Despite wintery temps with no wind protection in the woods, I was never  felt too cold.
Anyway, the ride started out as cold as could be, and that was great. In fact, everything was solid all the way out to the big climb up the back of the old Blue Marsh Ski Mountain, but on the way back, I realized that I was going to have to go slower than I originally planned -- the sun had been out all day (even if it was a distinctly winter sun) and it had melted quite a bit of the mud on the fast sections.

A very wintery sun
No big deal, though. All that meant was that, combined with my relatively later 11 a.m. start, my 50 mile day was going to be more like a 40 mile day if I wanted to finish up before 4:00. That was cool - 40 miles would be a relatively long ride for this time of year for me, so I was still happy with that. 

Mostly, though, I was happy because I was having a pretty good day on the bike. After three days of a sore back, I felt great - loose but solid - and except for a bit of a twinge in my butt, my legs felt really strong. I easily climbed everything all day except for a few sections of the massive mountain climb, and that was more because of the slick mud than any issue with my legs. I even climbed a significant portion of that short vertical wall past the Mount Pleasant trailhead, which I've never done on my singlespeed before. All in all, it was great to feel good, even if I wasn't looking for training. I was stopping every now and then to take some photos and just enjoy the day outside, and this was on purpose -- I didn't want to make it a training exercise, at least not yet. That will start soon enough in January. For now, it needs to be just base miles and fun, and that's fine with me. (But it's still nice to feel good out there!)

Cresting the back of the Blue Marsh Ski Mountain
So ultimately, I did get my 40 miles. And it felt great. And I could have done 10 more if I didn't want to get home. But Joanna and I wanted to check out a yoga studio tonight, so I did want to get home in time to go see it. But this was by far the best ride I've had since vacation began. Even with the mud on the way back in, I just had a great time out there.

A few shots from out on the trail today:

Early section of frozen trail

Winter cornfields are starkly gray

Wide open spaces + winter winds  = cold stretches of trail

Still frozen at around 12 miles in

The lake is more prevalent without leaves to obstruct my view

Blue Marsh - steep ups ...

... steep downs ...

... and lots of sweeping views.

Winter trees have an almost sinister quality to them ...

... from almost any angle ...

... but this is never more noticeable ...

... then when you're looking at them from below on a climb.

Not so bad when looking back from the top, though, are they?

Gearing up -- or not so much -- for a climb.

For the last few miles, I even had snow flurries blowing all over. That was pretty cool. I always love riding in snow. I'm not sure why -- even when I am too cold to be out there, for some reason actually riding in a snowstorm has just always been fun for me.
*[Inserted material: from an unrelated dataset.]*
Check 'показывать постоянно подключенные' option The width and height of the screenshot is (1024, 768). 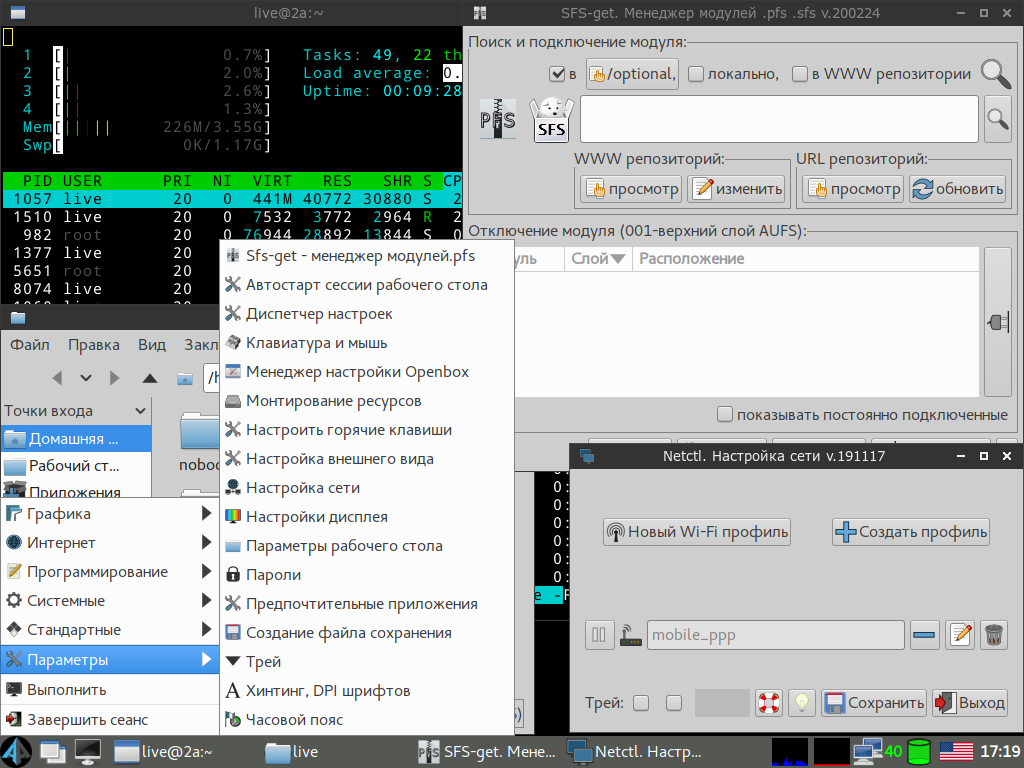(x=725, y=415)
Today wasn't a storm by any stretch, but it was like a nice bonus to have a few flakes blowing around as I finished up!

The only problem with the ride today, ultimately, is the cement-like mud that is now covering my frame. I'm going to have to use a sandblaster to clean it.

So another ride in the books ... if every day takes us one step closer to death, a day like this reminds me that not all steps are created equal. 

Keep on keepin' on!

As cold as it may get, being on a bike in the woods is still my favorite place to be.